Video Transcript
Suppose that 𝐴 and 𝐵 are two
events. Given that the probability of 𝐴 is
equal to 0.52 and the probability of 𝐵 given 𝐴 is equal to 0.75, find the
probability of 𝐴 intersection 𝐵.
So, the first thing we want to do
is highlight what some of the notation means. So, first of all, if we think about
probability of 𝐴, if we have a look at this Venn diagram, well, then in the Venn
diagram, this circle here that I’ve shaded in would be the area that will be
representing the probability of 𝐴. And then if we take a look at 𝐴
intersection 𝐵, what this means would be the area that is the intersection between
the two circles, so 𝐴 and 𝐵. So, it’ll be this area here that
I’ve crosshatched in.
Well, then finally, if we look at
probability of 𝐵 given 𝐴, then what does this actually mean? Well, if we think about what this
means is the probability that 𝐵 happens given that 𝐴 has occurred. So, therefore, what we can do is
delete out the rest of our Venn diagram because nothing else matters now. We just want to look at the area
that is where 𝐴 occurs. And then within that, we want to
see what the probability that 𝐵 would occur is. But how do we work this out? So, how do we find the value?

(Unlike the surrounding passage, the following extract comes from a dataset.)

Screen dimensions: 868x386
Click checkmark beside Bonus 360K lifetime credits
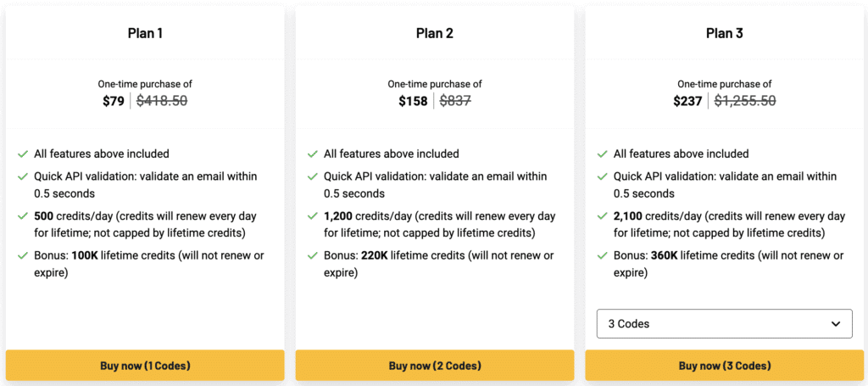[x=602, y=256]
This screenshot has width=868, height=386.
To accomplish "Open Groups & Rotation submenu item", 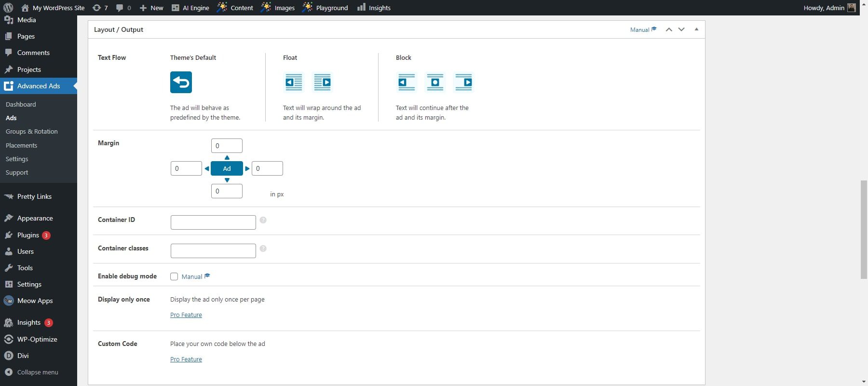I will click(32, 132).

Well, in fact, what we have is a
formula to help us. And that formula tells us that the
probability of 𝐵 given 𝐴 occurs is equal to the probability of 𝐴 intersection 𝐵
divided by the probability of 𝐴. But in this question, we’ve already
said we want to find what’s the probability of 𝐴 intersection 𝐵. So, therefore, to find this, all we
need to do is apply a bit of simple algebra. And when we rearrange our formula,
what we’re gonna get is the probability of 𝐴 intersection 𝐵 is equal to the
probability of 𝐵 given 𝐴 multiplied by the probability of 𝐴.
So, therefore, if we plug in our
values, what we’re gonna get is the probability of 𝐴 intersection 𝐵 is equal to
0.75 multiplied by 0.52. And what this gives us is the
answer to the question, what is the probability of 𝐴 intersection 𝐵? And it’s equal to 0.39.